Il messaggio è diretto e preannunciato con grande chiarezza nell’incipit della prefazione. Per inciso, non è frequente che un saggio sia accompagnato da un simile proemio a quattro mani di due illustri porporati: i cardinali Francesco Coccopalmerio e Walter Kasper. Facendo eco alle parole dell’autore, essi auspicano una decisa assunzione di responsabilità da parte di tutti, credenti e non credenti. E sì perché il covid-19 è stato e continua ad essere un segnale delle crescenti discrasie che attanagliano il nostro pianeta. Mentre una quota significativa della popolazione mondiale, soprattutto nei Paesi industrializzati, era reclusa nelle proprie abitazioni, la Nasa, attraverso i suoi satelliti, ha misurato un calo “significativo” dei livelli di inquinamento un po’ dappertutto: dalla Cina all’Europa. In molte località, grazie alle restrizioni imposte dalle autorità per contrastare la pandemia, sono crollati gli indici di inquinamento ambientale, soprattutto nei grandi centri abitati, per non parlare delle acque dei mari e dei fiumi che sono tornate ad essere limpide e cristalline come mai.
Certamente dobbiamo prendere sul serio la minaccia che viene dallo sfruttamento indiscriminato della natura, giudicando su questa base i comportamenti individuali e collettivi, compresa l’offerta politica. Urge un’economia radicalmente diversa da quella che continua a mettere in pericolo le bellezze del Creato. Servono modelli che affermino a chiare lettere le priorità dei diritti e delle tutele del lavoro sugli interessi di produzione e la sfrenata corsa alla massimizzazione dei profitti.
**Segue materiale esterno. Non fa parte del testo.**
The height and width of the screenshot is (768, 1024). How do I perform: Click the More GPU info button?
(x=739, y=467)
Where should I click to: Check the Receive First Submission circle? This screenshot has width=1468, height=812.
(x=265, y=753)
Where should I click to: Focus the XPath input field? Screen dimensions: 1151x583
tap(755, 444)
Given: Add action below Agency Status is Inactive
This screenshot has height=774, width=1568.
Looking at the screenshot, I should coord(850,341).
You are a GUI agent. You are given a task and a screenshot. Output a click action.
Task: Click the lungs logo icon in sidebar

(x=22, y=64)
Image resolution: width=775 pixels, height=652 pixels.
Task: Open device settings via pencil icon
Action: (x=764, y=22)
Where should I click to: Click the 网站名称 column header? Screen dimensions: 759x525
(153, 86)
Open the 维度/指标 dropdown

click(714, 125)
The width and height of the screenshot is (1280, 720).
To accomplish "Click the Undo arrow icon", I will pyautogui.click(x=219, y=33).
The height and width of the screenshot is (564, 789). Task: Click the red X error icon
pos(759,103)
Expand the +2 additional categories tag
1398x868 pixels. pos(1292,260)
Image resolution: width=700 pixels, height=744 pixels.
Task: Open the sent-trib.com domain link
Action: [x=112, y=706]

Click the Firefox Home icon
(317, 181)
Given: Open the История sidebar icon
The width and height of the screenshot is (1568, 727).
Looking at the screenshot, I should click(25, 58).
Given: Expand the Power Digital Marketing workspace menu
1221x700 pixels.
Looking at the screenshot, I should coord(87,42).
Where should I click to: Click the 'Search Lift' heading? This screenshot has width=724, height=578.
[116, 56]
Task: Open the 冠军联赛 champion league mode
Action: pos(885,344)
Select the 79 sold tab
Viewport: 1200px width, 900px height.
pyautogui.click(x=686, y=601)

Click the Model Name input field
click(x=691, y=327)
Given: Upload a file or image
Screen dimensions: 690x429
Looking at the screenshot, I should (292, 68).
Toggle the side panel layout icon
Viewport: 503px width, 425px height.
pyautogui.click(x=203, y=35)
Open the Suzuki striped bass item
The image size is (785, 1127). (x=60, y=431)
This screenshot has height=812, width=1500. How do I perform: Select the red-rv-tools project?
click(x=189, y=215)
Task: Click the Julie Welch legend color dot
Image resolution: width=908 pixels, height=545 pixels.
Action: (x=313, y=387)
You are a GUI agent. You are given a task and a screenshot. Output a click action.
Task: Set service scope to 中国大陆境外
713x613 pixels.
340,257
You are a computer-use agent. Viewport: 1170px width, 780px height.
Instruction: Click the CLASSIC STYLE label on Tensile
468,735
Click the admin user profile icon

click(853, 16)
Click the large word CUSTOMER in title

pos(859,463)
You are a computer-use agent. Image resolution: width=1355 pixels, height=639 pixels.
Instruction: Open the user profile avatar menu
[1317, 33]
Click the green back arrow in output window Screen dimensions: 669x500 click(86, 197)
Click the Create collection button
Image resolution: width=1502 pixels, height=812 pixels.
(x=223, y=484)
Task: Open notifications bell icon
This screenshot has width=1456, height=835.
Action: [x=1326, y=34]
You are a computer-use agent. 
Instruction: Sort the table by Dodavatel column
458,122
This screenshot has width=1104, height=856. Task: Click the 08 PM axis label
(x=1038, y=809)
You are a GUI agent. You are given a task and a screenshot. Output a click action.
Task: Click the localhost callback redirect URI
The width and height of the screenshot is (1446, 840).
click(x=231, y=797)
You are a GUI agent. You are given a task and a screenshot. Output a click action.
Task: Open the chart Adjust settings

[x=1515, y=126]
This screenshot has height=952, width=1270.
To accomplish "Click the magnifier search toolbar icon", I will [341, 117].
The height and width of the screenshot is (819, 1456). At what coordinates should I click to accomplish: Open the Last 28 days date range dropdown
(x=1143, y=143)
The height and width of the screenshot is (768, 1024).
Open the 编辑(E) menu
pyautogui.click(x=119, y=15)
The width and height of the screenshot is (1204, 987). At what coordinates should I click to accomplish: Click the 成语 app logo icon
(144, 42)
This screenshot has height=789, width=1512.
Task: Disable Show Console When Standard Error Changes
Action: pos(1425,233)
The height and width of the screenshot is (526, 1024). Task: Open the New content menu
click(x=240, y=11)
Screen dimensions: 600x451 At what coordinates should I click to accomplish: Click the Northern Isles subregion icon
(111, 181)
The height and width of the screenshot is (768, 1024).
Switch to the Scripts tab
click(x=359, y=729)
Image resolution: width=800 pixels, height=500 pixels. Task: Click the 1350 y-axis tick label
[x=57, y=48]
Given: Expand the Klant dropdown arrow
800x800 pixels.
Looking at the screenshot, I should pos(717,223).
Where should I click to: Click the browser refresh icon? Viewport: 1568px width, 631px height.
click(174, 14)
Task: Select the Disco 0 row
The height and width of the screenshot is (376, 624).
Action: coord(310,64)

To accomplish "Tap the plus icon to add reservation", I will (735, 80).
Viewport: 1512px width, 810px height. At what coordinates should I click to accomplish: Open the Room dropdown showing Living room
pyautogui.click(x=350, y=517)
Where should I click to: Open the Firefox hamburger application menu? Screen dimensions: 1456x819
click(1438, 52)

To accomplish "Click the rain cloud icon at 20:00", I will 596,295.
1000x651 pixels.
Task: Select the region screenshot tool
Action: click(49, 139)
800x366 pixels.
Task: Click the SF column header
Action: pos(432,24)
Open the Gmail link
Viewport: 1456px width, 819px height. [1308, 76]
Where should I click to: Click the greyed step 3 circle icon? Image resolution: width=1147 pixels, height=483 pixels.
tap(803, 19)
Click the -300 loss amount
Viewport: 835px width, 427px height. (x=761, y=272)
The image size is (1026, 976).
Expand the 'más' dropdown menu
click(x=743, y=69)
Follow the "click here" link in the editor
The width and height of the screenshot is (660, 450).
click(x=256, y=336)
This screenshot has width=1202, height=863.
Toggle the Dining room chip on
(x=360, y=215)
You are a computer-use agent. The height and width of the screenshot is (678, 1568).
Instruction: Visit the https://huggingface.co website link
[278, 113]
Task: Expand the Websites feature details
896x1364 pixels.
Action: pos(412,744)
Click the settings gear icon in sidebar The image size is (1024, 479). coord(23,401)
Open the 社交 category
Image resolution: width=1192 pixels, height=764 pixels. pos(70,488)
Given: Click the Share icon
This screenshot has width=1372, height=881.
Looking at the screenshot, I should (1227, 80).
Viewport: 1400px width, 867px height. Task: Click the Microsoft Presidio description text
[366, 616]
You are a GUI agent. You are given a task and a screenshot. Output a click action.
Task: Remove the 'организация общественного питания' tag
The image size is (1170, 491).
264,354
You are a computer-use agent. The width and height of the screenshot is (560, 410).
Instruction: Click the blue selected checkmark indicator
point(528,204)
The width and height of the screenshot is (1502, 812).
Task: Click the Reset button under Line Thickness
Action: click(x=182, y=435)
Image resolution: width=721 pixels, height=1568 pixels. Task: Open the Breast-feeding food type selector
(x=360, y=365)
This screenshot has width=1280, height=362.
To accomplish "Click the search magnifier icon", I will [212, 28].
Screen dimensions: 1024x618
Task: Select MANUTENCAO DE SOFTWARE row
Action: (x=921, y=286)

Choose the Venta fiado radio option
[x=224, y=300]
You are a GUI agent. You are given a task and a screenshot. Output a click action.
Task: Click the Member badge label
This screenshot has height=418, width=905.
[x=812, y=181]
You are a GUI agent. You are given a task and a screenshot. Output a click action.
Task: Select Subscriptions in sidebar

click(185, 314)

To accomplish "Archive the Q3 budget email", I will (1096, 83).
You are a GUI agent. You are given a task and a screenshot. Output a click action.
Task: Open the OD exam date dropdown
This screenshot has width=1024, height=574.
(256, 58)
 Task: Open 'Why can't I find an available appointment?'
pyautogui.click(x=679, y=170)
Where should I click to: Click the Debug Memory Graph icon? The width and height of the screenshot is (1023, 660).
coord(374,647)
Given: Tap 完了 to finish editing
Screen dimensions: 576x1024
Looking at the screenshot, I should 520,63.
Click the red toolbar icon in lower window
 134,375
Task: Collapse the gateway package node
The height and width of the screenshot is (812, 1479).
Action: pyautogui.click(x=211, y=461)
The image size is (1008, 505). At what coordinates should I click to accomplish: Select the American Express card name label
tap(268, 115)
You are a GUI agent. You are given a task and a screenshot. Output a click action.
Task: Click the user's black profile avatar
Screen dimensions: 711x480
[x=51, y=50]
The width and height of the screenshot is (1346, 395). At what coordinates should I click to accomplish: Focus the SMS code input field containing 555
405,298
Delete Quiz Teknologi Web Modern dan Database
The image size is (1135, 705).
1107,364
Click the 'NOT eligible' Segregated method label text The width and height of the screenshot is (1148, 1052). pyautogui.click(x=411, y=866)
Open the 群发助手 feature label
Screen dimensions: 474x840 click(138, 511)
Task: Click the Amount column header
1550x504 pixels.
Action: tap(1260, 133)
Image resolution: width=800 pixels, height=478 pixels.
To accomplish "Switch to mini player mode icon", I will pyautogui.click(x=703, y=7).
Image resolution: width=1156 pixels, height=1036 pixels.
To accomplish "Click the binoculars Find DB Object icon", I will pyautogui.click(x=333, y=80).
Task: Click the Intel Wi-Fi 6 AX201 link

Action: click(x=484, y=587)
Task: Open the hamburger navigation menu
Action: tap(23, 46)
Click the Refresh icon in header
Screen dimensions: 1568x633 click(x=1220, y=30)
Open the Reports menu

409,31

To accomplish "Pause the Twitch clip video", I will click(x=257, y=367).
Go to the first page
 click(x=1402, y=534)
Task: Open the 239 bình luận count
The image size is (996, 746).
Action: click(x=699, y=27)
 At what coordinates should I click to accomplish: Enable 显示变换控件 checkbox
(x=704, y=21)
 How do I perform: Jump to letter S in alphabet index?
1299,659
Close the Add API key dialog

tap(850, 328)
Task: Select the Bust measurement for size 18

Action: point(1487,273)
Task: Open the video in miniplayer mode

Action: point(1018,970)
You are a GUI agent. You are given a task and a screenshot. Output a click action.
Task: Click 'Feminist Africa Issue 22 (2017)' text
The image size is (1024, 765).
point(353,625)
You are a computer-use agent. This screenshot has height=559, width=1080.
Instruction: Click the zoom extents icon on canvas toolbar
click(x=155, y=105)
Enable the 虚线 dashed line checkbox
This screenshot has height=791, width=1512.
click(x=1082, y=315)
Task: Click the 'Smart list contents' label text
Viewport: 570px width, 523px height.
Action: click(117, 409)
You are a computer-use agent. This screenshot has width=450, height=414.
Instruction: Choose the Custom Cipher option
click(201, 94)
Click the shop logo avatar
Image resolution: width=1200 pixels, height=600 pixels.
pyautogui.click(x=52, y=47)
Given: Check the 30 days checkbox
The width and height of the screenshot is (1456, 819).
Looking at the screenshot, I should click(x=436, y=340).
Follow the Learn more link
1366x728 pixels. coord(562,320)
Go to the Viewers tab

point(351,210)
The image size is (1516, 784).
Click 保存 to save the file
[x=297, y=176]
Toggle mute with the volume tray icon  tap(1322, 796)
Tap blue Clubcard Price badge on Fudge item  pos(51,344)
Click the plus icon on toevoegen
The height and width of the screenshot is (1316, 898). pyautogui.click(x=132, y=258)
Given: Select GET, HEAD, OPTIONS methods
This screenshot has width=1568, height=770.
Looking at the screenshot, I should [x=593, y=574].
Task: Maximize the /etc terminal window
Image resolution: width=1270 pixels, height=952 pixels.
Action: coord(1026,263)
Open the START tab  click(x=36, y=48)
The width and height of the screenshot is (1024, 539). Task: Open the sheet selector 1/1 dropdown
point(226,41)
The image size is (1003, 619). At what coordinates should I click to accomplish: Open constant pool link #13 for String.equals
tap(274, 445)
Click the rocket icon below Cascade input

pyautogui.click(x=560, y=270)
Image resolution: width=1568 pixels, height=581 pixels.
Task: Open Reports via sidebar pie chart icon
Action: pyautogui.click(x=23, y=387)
Soprattutto è necessario mettere in discussione il nostro modus vivendi, condizionato costantemente da pseudo bisogni indotti per moltiplicare in modo dissennato i consumi. Concetti che Papa Francesco, nel suo illuminato magistero, ha ben espresso nell’enciclica Laudato si’. Anche perché la natura, inutile nasconderselo, presenta il conto. Quello salatissimo che già paghiamo dovrebbe ammonirci perché è sempre più evidente che se non cambieremo registro il pianeta potrebbe tranquillamente fare a meno dell’uomo. Dovremmo tutti avere l’onestà intellettuale di comprendere che abbiamo un destino comune e che dunque non possiamo prescindere dai bisogni di ogni genere di alterità.
Una sfida che prim’ancora che essere sociale, politica o economica, è innanzitutto e soprattutto spirituale. Luise ha il merito, non solo di aiutare il lettore a volare alto nella comprensione di questo scenario inedito della pandemia, ma offre anche dei criteri per operare sano discernimento.